Liebe Kolleginnen und Kollegen von der Opposition, Sie sollten öfter bei Herrn Eichel vorbeischauen. Wenn Sie das bisher schon getan hätten, hätten Sie vielleicht auch mitbekommen, dass das Bundesfinanzministerium in einer Pressemitteilung vom 22. August dieses Jahres erklärt hat, dass es trotz der Mehreinnahmen aus der Versteigerung der UMTS-Lizenzen – die hierbei erzielten 100 Milliarden DM entsprechen immerhin 20% des Bundesetats – keinen Bedarf für einen Nachtragshaushalt sehe.

Herr Kollege Strasser, im Zusammenhang mit den vorgesehenen Fördermaßnahmen haben Sie von einer Beruhigungspille gesprochen. Was macht denn der Bundesfinanzminister mit den Zinserträgen aus den UMTSErlösen? Auch er verteilt „Beruhigungspillen“. Nachdem der Bund die Straßenbaumittel für Bayern um mehrere hundert Millionen DM gekürzt hat, gibt er Bayern nun 126 Millionen DM, als große Leistung verkündet. Wenn Sie uns Vorwürfe machen, muss ich feststellen: In Berlin wird nichts anderes getan als das, was Sie uns hier in Bayern vorwerfen. Insofern ist Ihr Verhalten nicht redlich.

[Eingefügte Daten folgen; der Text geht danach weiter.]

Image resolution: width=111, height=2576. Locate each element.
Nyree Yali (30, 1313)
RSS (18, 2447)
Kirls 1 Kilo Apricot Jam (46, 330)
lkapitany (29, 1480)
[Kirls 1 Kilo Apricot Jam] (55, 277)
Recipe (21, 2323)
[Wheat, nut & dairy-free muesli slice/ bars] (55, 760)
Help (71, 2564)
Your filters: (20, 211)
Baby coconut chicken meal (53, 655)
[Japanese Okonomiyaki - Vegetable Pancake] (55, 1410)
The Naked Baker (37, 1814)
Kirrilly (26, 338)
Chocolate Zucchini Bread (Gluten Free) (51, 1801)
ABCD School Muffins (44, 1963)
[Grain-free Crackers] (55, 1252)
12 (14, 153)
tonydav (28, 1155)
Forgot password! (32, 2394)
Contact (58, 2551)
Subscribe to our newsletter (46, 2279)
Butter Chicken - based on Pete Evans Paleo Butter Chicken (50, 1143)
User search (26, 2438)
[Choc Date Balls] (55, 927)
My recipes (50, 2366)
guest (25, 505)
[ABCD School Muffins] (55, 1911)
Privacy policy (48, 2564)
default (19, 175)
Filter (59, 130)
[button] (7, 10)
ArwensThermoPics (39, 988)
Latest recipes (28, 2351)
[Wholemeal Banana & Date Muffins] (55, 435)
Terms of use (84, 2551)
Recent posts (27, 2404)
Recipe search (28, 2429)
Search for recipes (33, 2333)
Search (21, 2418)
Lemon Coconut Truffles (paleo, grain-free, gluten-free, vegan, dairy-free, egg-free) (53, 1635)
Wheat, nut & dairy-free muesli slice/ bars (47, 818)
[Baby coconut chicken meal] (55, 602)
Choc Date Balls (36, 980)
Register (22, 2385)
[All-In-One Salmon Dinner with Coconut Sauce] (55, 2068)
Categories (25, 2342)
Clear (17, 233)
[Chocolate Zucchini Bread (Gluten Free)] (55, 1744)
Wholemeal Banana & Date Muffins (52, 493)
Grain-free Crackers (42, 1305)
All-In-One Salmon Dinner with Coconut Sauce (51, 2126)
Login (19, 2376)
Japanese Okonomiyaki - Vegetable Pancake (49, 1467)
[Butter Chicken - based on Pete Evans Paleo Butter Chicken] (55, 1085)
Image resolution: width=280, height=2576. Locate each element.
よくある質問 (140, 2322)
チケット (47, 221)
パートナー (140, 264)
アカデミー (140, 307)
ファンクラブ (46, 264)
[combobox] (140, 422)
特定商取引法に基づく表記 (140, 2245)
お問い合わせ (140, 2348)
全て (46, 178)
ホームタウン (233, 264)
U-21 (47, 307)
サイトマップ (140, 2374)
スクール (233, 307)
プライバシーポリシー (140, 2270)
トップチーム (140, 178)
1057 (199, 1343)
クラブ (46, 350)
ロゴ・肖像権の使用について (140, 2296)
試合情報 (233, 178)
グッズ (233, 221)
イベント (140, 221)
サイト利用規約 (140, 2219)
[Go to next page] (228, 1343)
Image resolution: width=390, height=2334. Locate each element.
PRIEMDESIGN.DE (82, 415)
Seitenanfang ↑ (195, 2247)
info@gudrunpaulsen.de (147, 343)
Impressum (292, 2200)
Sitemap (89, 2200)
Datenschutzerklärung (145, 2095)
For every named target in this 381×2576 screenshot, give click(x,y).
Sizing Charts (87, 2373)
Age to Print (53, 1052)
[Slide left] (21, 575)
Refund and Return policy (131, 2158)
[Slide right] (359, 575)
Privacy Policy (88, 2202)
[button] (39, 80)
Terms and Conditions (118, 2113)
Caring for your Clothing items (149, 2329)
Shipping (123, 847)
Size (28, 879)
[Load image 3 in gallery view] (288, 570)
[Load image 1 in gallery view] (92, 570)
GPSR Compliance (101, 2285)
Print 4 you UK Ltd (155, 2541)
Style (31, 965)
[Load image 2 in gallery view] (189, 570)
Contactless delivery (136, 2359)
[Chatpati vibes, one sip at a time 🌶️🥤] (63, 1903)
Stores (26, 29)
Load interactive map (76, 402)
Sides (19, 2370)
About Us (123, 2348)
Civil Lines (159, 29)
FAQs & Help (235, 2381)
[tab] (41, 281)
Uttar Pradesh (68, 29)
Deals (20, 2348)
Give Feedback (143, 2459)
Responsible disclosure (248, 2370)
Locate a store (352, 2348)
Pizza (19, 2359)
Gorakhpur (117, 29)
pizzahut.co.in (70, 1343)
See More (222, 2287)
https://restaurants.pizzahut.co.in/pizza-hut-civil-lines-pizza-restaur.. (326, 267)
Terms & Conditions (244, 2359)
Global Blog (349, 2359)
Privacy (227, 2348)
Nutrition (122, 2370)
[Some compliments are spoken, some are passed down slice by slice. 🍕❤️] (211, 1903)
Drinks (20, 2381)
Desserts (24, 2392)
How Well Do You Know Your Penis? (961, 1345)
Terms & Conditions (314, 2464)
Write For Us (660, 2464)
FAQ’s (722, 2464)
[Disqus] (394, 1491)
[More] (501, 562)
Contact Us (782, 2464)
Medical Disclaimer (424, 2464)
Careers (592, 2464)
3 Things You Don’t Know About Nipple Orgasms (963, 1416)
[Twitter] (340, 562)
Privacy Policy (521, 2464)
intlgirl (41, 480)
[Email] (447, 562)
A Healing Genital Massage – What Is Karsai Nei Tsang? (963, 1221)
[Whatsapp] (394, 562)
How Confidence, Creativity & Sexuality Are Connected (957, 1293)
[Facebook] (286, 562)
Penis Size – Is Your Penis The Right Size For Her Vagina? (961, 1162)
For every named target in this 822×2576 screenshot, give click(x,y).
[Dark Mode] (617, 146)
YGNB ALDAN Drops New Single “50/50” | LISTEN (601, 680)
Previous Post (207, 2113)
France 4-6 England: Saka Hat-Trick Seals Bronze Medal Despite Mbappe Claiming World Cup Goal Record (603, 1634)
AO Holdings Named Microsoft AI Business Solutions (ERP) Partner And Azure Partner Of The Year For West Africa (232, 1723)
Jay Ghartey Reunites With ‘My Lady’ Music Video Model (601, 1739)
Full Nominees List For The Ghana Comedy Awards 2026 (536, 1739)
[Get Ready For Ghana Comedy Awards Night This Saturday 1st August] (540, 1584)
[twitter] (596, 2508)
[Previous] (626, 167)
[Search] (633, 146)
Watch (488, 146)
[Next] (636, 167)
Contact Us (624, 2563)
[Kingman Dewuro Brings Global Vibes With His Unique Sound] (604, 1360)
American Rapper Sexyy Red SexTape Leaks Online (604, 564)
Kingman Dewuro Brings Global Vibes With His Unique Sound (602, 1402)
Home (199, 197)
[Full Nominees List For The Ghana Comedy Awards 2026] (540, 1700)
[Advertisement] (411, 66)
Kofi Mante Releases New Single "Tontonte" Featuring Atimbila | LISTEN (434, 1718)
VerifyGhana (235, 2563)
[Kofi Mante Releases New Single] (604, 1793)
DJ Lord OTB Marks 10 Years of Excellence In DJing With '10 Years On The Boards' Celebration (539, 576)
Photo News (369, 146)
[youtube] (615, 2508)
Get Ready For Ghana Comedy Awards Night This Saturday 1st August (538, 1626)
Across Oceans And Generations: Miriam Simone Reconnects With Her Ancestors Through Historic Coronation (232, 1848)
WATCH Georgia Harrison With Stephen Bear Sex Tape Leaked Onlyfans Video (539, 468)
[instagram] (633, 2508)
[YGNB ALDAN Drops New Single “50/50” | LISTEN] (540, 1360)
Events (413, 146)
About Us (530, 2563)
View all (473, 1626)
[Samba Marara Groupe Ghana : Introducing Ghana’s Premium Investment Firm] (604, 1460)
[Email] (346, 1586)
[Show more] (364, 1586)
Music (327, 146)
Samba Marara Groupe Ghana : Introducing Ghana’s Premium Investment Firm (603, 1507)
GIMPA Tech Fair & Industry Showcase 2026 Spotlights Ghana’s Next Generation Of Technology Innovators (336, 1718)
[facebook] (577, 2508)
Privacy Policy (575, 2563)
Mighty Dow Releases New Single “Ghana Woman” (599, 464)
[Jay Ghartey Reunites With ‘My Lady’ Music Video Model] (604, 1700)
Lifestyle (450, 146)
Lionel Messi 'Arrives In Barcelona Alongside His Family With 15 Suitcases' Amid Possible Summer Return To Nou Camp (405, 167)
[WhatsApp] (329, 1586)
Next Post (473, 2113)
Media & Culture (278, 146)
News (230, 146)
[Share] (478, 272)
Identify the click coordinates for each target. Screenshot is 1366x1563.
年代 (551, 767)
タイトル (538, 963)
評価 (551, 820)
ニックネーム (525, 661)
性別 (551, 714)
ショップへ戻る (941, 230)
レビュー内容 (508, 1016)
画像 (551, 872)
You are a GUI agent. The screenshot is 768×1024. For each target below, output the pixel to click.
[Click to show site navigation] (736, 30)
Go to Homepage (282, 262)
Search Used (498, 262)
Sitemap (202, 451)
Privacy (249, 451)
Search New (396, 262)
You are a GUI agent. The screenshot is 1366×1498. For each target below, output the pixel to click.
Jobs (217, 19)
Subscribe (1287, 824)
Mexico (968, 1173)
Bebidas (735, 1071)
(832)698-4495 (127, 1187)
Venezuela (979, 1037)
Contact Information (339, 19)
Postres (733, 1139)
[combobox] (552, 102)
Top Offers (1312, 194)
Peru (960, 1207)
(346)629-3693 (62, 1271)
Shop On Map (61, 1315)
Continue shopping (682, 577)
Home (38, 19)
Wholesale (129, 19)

(Beifall bei Abgeordneten der CSU)

Nicht nur im Freistaat Bayern sind erhebliche Steuermehreinnahmen zu verzeichnen. So frage ich Sie, liebe Kolleginnen und Kollegen von der Opposition: Was macht denn Herr Eichel mit den wesentlich höheren Steuermehreinnahmen des Bundes?

Hat er einen Nachtragshaushalt aufgestellt? – Nicht bekannt.

(Frau Radermacher (SPD): Der muss ja eure Schulden tilgen!)

Es ist nur gut, dass Sie nicht im Haushaltsausschuss sind; sonst hätte ich das als sachlich völlig falsch interpretiert.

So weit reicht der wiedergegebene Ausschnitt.